US retail sales of organic products grew 11.5% to $35.1bn in 2013, the strongest growth the industry has seen in five years, according to new data from the Organic Trade Association (OTA), which is predicting even higher growth of 12% this year.
Approximately 92% of the products measured were foods or beverages.
Speaking to FoodNavigator-USA as part of our special edition on Organic & Non-GMO, OTA executive director Laura Batcha said: “There was strong growth in produce and eggs, but we’ve also seen a resurgence in sales of some organic packaged foods such as snacks and cereals.
“Dairy growth was positive but somewhat curtailed by lack of supply, but breads and grains were up 11.6%."
Who buys organics?
Given that more than eight out of 10 US families now buy them - albeit some more than others - it is now abundantly clear that organic groceries are in the mainstream of food culture, a fact underscored by Walmart’s recent commitment to enter the market with a new range of products under the Wild Oats brand at more affordable prices, said Batcha.
“Walmart’s move says to me that organics are here to stay, although the value proposition must be there for the farmers if this is going to work. It has to be a win-win.”
Although more affluent people have historically been the heaviest buyers of organics, recent data suggests that younger, and comparatively less well-off consumers are starting to buy more organic foods, while one of the fastest-growing demographics in terms of purchasing groups is Hispanic families, she added.
And while people living on the east and west coast still buy the most organic products, this is also beginning to change as products become more widely available, she claimed.
The value proposition must be there for the farmers
As for pricing, the price differential between conventional and organic products has continued to narrow in many product categories owing to "scale and efficiency", although it remains fairly significant in organic meat and dairy owing to high feed costs and availability challenges, she said.
As to whether it is feasible - or even desirable - for organic food to reach price parity with ‘conventional’ food, she said the market had to find a balance between making organics accessible, and ensuring that producers get an adequate return to cover the additional costs of converting to organic farming systems.
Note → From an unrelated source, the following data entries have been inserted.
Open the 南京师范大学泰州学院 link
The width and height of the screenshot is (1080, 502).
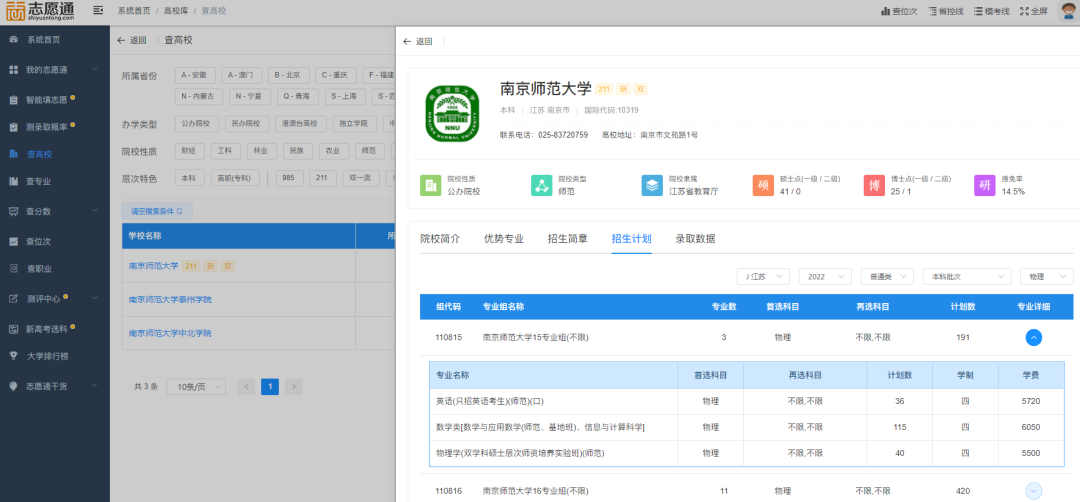170,300
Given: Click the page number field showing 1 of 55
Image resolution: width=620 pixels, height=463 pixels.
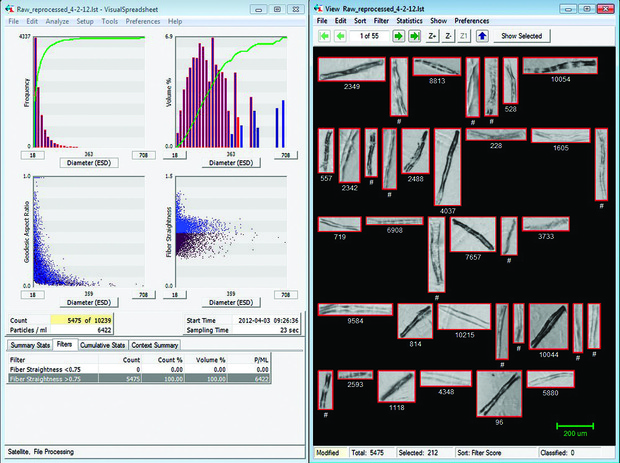Looking at the screenshot, I should (x=370, y=36).
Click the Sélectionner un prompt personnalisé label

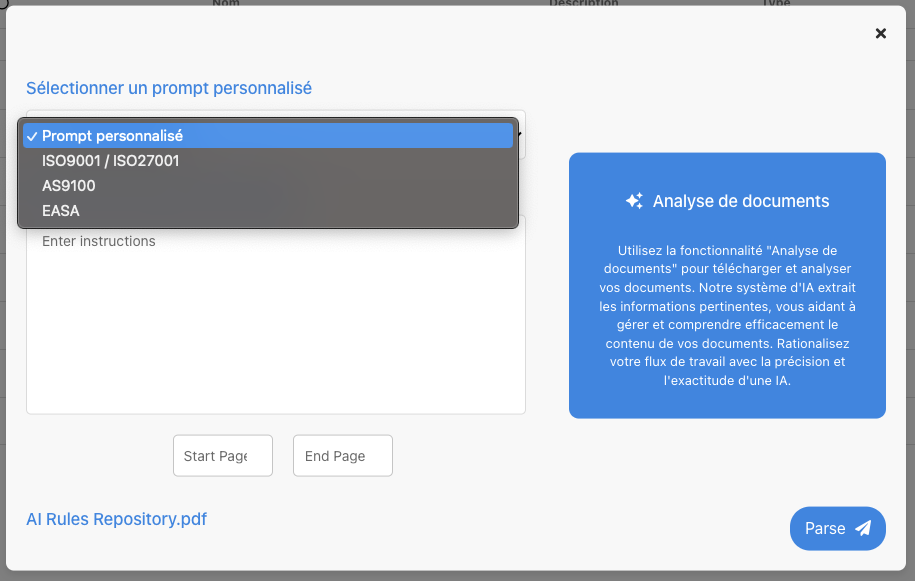(x=169, y=88)
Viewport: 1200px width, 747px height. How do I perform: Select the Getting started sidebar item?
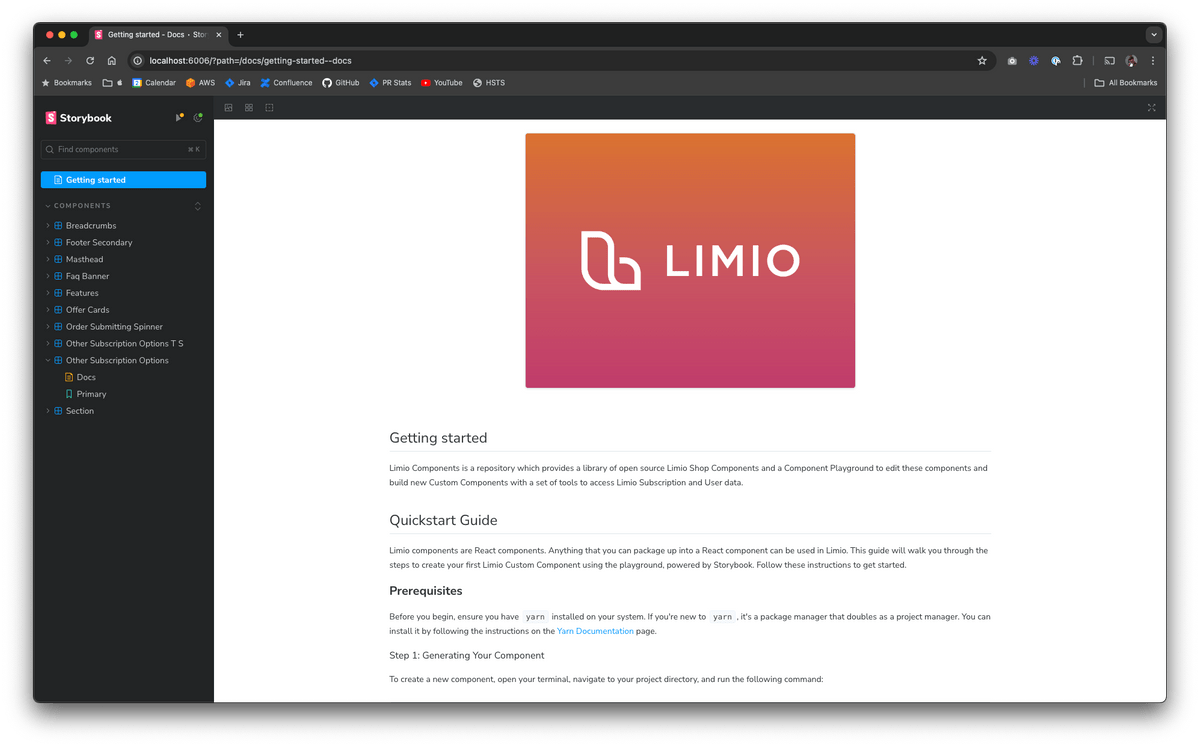pyautogui.click(x=123, y=180)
Meanwhile, food manufacturers and retailers recognize that in order to secure sustainable supplies of organic ingredients, they need to enter into longer-term supply arrangements with producers, she added. “New models are being developed.”
Why buy organic?
But how does Batcha respond to claims made in a recent report (click HERE ) that while the USDA has explicitly stated that its organic seal is not a measure of nutrition, quality, or safety, the OTA and others continue to tell consumers that organic foods are indeed safer, healthier and more nutritious?
Said Batcha: “The fact that USDA does not make these claims by no means demonstrates that they are not true; the authors of that report failed to make the case that organic foods are not healthier or safer. They didn't even go there."
According to Batcha, consumers buy organic foods primarily because “they are not produced with toxic and synthetic pesticides; and they are from livestock and dairy raised without antibiotics and synthetic growth hormones.”
Meanwhile, the non-GMO factor is also growing in importance, particularly for young people, said Batcha. “Organics are the original non-GMO foods - plus a whole lot more. We've also seen a growing interest in animal welfare as a reason for choosing organic."